Tally the lines below that contain "Apartment" and reply with only the tally.

═════ Exercise input

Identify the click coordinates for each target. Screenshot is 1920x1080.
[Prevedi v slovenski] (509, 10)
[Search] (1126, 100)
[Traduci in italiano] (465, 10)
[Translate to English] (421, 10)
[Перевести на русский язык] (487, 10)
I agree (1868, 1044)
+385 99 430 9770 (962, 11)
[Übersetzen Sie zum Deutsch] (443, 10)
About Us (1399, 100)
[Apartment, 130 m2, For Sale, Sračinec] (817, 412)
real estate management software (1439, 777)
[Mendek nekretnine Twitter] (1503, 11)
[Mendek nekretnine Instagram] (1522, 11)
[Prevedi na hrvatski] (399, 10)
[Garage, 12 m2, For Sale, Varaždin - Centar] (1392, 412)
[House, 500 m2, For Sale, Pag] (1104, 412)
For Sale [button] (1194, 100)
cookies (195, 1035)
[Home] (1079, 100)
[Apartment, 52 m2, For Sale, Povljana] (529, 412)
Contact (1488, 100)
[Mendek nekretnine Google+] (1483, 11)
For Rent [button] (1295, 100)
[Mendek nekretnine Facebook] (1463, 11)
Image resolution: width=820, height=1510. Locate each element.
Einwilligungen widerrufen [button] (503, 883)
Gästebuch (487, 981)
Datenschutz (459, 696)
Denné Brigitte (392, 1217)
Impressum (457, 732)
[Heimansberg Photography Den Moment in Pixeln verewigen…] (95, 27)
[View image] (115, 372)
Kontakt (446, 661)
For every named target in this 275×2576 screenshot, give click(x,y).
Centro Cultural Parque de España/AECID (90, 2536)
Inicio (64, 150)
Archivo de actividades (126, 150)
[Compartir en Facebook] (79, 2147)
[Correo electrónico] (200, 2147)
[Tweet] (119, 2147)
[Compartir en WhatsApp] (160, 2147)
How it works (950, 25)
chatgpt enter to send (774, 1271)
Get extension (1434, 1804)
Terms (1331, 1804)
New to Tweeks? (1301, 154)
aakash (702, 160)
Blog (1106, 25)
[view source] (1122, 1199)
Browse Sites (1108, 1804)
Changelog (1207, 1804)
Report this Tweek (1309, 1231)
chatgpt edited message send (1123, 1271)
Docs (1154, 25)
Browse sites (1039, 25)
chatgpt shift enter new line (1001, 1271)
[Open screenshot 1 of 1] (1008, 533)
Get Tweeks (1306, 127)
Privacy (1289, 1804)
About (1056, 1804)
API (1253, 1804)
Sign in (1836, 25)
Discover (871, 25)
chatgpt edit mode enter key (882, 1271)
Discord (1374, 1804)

══════════

→ **Response**: 2